• [WHAT YOU WILL DO]:
From the first line of the data through the line containing "The height and width of the screenshot is (554, 1024).", return each line exactly.

--- DATA Enclosed Below ---

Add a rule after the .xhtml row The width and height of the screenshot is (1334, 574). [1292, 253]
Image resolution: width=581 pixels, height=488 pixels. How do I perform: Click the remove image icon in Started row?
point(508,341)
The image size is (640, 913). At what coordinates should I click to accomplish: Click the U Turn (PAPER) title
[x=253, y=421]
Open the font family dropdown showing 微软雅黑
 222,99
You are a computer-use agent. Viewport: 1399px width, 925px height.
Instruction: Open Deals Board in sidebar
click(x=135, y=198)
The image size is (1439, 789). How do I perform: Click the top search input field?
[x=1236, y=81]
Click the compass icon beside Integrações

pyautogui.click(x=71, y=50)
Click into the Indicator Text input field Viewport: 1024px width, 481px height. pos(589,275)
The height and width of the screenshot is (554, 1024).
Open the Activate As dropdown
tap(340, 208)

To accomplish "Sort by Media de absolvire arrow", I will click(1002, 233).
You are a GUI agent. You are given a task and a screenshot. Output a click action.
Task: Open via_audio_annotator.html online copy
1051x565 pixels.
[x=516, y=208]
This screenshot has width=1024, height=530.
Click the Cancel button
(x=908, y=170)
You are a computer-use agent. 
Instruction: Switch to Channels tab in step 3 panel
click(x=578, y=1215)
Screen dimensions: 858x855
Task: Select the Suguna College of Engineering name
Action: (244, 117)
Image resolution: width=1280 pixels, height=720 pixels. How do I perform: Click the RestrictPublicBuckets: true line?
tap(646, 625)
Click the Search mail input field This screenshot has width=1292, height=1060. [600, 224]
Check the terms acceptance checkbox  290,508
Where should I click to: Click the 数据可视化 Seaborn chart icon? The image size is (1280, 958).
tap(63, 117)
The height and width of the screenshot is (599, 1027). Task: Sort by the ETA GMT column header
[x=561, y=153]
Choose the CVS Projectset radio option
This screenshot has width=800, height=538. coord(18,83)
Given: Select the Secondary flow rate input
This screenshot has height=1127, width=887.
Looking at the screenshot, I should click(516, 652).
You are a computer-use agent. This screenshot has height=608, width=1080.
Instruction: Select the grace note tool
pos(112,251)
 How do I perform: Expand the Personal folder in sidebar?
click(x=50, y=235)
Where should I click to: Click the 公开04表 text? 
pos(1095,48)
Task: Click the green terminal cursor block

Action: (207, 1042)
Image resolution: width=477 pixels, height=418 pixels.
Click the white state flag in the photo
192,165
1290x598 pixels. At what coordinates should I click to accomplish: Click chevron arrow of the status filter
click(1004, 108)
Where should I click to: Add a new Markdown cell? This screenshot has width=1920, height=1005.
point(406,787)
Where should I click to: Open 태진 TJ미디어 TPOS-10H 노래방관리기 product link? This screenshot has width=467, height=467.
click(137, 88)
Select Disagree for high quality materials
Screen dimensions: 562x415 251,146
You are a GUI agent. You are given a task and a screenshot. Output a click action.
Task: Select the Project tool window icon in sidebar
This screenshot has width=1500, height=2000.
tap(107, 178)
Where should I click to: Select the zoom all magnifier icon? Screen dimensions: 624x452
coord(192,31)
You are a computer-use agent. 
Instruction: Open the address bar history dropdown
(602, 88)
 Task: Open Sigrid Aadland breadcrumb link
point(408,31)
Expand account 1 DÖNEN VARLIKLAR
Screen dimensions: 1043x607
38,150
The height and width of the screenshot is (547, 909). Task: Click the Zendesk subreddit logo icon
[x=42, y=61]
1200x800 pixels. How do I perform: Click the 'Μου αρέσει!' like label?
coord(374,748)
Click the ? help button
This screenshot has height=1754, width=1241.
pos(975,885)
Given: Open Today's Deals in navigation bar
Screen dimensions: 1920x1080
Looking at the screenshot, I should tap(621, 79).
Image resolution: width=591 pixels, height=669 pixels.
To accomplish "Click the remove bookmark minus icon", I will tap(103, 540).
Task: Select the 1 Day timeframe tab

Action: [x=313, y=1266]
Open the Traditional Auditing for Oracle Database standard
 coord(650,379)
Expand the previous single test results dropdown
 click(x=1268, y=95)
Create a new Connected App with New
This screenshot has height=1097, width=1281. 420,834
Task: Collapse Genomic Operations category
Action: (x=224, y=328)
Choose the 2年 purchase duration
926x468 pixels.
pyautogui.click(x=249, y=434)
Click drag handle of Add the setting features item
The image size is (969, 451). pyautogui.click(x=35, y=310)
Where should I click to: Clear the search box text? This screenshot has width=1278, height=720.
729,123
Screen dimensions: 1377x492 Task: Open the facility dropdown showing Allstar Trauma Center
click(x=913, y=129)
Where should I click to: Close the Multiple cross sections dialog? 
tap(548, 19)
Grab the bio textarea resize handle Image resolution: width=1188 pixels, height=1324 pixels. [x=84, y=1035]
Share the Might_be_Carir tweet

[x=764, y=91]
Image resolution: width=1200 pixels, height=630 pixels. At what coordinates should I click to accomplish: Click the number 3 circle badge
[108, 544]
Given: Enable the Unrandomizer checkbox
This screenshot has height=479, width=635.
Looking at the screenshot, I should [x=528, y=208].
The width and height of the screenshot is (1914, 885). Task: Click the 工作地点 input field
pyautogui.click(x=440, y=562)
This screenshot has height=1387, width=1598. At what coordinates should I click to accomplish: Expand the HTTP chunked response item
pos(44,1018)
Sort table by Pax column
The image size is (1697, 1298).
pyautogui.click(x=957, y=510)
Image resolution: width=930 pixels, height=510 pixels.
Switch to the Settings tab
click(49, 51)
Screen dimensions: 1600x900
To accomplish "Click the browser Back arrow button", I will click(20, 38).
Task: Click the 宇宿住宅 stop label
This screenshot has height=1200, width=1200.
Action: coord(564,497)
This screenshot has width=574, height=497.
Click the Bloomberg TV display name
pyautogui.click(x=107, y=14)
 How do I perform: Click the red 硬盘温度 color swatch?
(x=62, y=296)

--- End of Enclosed DATA ---

• [REPLY]:
Add a rule after the .xhtml row The width and height of the screenshot is (1334, 574). [1292, 253]
Image resolution: width=581 pixels, height=488 pixels. How do I perform: Click the remove image icon in Started row?
point(508,341)
The image size is (640, 913). At what coordinates should I click to accomplish: Click the U Turn (PAPER) title
[x=253, y=421]
Open the font family dropdown showing 微软雅黑
 222,99
You are a computer-use agent. Viewport: 1399px width, 925px height.
Instruction: Open Deals Board in sidebar
click(x=135, y=198)
The image size is (1439, 789). How do I perform: Click the top search input field?
[x=1236, y=81]
Click the compass icon beside Integrações

pyautogui.click(x=71, y=50)
Click into the Indicator Text input field Viewport: 1024px width, 481px height. pos(589,275)
The height and width of the screenshot is (554, 1024).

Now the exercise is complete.